*** Begin section ***

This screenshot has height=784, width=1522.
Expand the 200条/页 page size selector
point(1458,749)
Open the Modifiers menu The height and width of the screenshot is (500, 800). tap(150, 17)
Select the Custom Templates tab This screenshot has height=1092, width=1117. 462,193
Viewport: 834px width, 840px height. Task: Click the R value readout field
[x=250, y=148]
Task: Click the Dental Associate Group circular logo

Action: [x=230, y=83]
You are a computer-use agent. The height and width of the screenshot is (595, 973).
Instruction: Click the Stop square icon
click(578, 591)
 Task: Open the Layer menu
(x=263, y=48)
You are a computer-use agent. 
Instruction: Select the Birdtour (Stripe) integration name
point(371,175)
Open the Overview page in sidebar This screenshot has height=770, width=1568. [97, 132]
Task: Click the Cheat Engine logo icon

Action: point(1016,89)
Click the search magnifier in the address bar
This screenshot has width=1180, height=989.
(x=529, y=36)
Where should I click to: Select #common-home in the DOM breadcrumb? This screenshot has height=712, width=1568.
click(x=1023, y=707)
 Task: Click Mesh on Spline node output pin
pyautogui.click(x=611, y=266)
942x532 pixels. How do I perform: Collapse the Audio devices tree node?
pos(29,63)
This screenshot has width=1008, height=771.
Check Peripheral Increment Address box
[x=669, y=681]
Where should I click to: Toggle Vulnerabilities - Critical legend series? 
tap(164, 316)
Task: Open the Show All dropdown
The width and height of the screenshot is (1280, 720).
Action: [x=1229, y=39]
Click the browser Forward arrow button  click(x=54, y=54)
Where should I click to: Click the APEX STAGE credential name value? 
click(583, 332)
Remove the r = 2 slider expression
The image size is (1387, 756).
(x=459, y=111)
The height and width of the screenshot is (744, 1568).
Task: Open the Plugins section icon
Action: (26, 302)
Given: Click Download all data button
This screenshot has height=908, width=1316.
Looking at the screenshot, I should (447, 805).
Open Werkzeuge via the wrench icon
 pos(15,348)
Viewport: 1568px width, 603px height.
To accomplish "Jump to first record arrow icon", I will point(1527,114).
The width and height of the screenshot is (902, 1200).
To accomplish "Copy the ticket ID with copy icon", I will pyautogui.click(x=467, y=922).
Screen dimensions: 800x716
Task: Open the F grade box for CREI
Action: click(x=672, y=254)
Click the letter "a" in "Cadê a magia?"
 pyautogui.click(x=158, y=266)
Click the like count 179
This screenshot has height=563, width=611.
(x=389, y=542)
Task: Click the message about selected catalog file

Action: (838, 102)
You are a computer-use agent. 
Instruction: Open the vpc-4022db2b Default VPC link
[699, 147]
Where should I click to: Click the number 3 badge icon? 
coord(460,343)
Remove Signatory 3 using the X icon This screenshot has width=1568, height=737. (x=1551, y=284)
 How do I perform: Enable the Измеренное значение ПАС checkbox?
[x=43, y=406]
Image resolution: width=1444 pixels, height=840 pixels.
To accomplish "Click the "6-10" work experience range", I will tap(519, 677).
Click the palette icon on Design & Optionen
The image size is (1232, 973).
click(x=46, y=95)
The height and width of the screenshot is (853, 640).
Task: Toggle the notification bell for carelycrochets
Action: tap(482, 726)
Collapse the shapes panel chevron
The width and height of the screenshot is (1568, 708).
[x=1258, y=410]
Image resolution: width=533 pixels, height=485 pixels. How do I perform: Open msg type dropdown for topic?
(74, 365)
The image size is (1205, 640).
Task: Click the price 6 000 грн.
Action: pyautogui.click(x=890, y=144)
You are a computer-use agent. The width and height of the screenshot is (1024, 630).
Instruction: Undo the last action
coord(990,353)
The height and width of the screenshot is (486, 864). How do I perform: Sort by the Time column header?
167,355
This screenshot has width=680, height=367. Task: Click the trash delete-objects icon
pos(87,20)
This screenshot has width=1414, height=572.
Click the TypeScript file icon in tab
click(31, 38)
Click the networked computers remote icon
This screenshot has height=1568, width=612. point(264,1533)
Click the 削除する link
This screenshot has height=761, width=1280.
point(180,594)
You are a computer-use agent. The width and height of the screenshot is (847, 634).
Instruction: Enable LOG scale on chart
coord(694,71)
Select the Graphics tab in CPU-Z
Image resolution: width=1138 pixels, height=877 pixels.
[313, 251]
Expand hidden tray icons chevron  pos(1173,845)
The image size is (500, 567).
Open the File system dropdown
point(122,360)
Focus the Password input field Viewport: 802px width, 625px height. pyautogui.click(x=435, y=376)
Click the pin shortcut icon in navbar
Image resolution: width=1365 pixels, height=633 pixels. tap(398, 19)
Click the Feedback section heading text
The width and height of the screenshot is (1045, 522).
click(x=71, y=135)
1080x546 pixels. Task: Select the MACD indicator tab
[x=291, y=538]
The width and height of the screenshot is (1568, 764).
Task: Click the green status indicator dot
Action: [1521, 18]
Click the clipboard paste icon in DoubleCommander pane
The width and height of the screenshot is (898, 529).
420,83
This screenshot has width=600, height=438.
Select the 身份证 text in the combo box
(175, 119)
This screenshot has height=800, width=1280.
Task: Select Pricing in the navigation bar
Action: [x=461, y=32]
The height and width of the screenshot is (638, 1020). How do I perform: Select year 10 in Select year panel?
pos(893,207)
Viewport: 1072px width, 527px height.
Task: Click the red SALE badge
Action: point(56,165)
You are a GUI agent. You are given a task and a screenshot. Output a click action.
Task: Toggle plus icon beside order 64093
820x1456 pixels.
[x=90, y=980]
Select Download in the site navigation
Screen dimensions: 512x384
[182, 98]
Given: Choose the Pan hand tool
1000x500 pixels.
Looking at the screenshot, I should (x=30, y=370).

*** End section ***

# [TASK OBJECTIVE]
Would you please repeat exactly the lines above, starting at the line with "Select the Custom" and stopping at the line with "This screenshot has width=1008, height=771.", both included?

# [SOLUTION]
Select the Custom Templates tab This screenshot has height=1092, width=1117. 462,193
Viewport: 834px width, 840px height. Task: Click the R value readout field
[x=250, y=148]
Task: Click the Dental Associate Group circular logo

Action: [x=230, y=83]
You are a computer-use agent. The height and width of the screenshot is (595, 973).
Instruction: Click the Stop square icon
click(578, 591)
 Task: Open the Layer menu
(x=263, y=48)
You are a computer-use agent. 
Instruction: Select the Birdtour (Stripe) integration name
point(371,175)
Open the Overview page in sidebar This screenshot has height=770, width=1568. [97, 132]
Task: Click the Cheat Engine logo icon

Action: point(1016,89)
Click the search magnifier in the address bar
This screenshot has width=1180, height=989.
(x=529, y=36)
Where should I click to: Select #common-home in the DOM breadcrumb? This screenshot has height=712, width=1568.
click(x=1023, y=707)
 Task: Click Mesh on Spline node output pin
pyautogui.click(x=611, y=266)
942x532 pixels. How do I perform: Collapse the Audio devices tree node?
pos(29,63)
This screenshot has width=1008, height=771.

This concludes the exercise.